*Goal of the exercise:*
Below is a passage about a 1955 Army nuclear test with live soldiers. Write the next part of that passage, picking up right after its last sentence.

*Selected passage:*

━━━━━━━━━━

The year was 1955, and the U.S. Army had embarked on a program of developing relatively small tactical nuclear weapons that could be used on the battlefield. A series of atmospheric tests in Nevada had convinced military scientists that properly trained soldiers could not only survive such explosions but also take part in maneuvers planned to exploit these weapons.

These hypotheses, however, had never been tested, and the atomic bomb had taken on very frightening connotations. So to demonstrate that the weapons were “safe,” the Army decided to run a test with live soldiers. The purpose of the test was to teach troops that the bomh was just another weapon of war.

Test participants were selected from various units across the United States. I had just heen promoted to captain and was stationed at Fort Bliss, Texas. I considered the opportunity to see a nuclear explosion a once-in-a-lifetime experience and was the first in my unit to volunteer. Not only was I selected to take part, but I was put in charge of the entire 4th Army contingent, a group of two hundred and fifty officers drawn from posts throughout the Southwest. I knew one man slightly. The rest were strangers.

Our group assembled at Fort Bliss and began a two-day train ride to Las Vegas, Nevada, about an hour’s drive from the test site. During the trip I established a simple organizational structure, placing each of five lieutenants in charge of about fifty people. Together we prepared a handwritten list of the participants. Our morale was high. We all looked forward to a unique military experience as well as a chance to do a little gambling.

━━━━━━━━━━

*Provided material:*
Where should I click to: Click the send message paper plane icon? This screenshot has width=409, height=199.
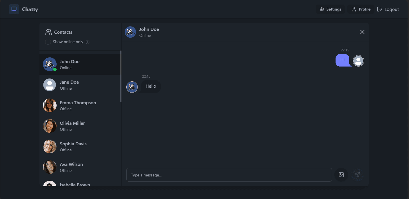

━━━━━━━━━━

*Exercise answer:*
Our train arrived in Las Vegas so late that it became apparent we would have no supper that evening. However, a call to Camp Desert Rock, the tent city at the Nevada test site where we would sleep during our planned threeday stay, brought assurances that hot coffee would be waiting for us when we arrived around midnight. It was not. Nor had our group been assigned particular tents. We were instructed to find cots wherever we could until more permanent arrangements could be made the following day.

That plan might well have worked if one of the most violent storms in recent Nevada history had not struck at about three o’clock in the morning. It blew away every tent in Camp Desert Rock, soaking everyone and their personal belongings. Our personnel list disappeared. I found I was responsible for two hundred and fifty wet, hungry, disgruntled soldiers whose names I didn’t know and who were scattered throughout the countryside.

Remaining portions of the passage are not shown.